Students are seeing tuition raises year after year, and many of these raises are not backed up with valid purposes. A “reduction in something, somewhere” is an especially inadequate reason for the State Board of Higher Education to give to students, many of whom are struggling to afford college as it is. Comments such as this from the admin­istrators in charge of advancing higher edu­cation in our state are disheartening. They leave students with a feeling that those in control of their education are out of touch with and apathetic to the student experience.

Another argument for tuition raises is that NDSU is an extremely affordable col­lege for students. State Sen. Tim Flakoll stated that NDSU is “still a bargain” for students. That may be the case now, but if students continue to see increases year after year, NDSU is no longer going to be the af­fordable university it once was.

Passing the additional expenses on to students makes little sense given the eco­nomic boom of North Dakota since oil ex­traction and production began. North Da­kota has some of the lowest production and extraction tax rates in the country. Yet, even its marginal 5 percent tax on production and 6.5 percent tax on extraction — among the lowest such tax rates in the nation — yielded over 3.4 billion dollars from 2011 to 2013.

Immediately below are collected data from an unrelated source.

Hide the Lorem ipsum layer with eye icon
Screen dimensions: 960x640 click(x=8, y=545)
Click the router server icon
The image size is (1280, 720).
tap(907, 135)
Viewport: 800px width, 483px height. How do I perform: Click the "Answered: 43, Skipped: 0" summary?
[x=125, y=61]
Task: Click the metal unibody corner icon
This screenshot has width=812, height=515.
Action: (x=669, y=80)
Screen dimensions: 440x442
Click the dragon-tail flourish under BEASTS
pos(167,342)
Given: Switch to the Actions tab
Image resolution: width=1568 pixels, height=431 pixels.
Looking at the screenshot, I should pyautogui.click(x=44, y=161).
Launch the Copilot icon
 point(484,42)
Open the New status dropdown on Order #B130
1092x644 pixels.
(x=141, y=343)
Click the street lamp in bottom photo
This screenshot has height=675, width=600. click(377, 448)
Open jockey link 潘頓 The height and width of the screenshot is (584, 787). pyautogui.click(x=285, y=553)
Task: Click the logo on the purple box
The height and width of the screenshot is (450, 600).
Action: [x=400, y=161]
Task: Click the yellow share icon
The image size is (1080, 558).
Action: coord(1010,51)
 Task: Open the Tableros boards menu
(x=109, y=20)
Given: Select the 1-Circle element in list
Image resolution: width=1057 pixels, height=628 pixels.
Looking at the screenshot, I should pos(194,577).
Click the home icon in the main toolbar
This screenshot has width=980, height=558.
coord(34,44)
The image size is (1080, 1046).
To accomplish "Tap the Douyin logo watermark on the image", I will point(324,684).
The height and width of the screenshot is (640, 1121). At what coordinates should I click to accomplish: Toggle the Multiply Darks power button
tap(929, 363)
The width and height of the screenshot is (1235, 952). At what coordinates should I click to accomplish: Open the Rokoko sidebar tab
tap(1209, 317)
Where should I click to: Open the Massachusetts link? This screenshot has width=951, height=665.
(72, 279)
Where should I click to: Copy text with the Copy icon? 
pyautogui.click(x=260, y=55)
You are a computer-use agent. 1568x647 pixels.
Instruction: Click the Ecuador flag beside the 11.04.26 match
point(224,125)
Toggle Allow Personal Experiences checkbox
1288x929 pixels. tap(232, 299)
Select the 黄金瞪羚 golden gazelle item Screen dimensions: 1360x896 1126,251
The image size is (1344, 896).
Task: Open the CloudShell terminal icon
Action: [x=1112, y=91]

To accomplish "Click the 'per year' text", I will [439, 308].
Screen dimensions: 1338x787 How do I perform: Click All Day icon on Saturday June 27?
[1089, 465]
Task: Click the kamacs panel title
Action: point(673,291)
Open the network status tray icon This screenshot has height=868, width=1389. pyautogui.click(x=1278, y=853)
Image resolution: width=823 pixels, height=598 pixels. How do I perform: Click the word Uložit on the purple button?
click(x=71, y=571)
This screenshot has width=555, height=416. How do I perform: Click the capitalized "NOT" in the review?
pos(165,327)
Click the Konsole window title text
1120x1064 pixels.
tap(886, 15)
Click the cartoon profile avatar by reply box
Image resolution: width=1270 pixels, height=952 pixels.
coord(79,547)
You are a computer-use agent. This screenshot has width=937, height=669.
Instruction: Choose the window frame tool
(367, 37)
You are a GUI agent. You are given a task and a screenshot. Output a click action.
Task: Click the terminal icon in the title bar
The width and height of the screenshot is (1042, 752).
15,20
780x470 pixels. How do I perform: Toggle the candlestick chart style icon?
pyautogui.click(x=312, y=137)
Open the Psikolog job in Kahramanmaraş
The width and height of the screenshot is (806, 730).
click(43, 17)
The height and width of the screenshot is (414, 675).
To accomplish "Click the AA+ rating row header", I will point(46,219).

Over the course of the next two years, the state’s general fund, which is padded largely by oil tax revenues, will appropriate $902.6 million to higher education, while students throughout the state will be liable for $686.5 million for their educations. This ratio does not match the higher education funding for­mula put in place last year, which dictates that the state fund 60 percent of higher edu­cation costs, with the remaining 40 percent falling to the students.

Oil production, however, will eventually end. The state should be investing in things that are viable long term, such as a higher education institution that is well taken care of and will bring economic value to the state for a very long time.

The state position regarding the oil boom can be compared to that of a lottery win­ner. It was not achieved through any other means than luck. Eventually the well will run dry and the money will stop flowing. If that money is not invested and spent appro­priately, like most lottery winners, their con­dition will be worse than before. Similarly, the state should seek to invest the money, while they have it, into projects that will en­dure and succeed in the future. One of those options is higher education. An increase in funding would help secure low tuition costs and keep NDSU the “bargain” that it has been for years to come.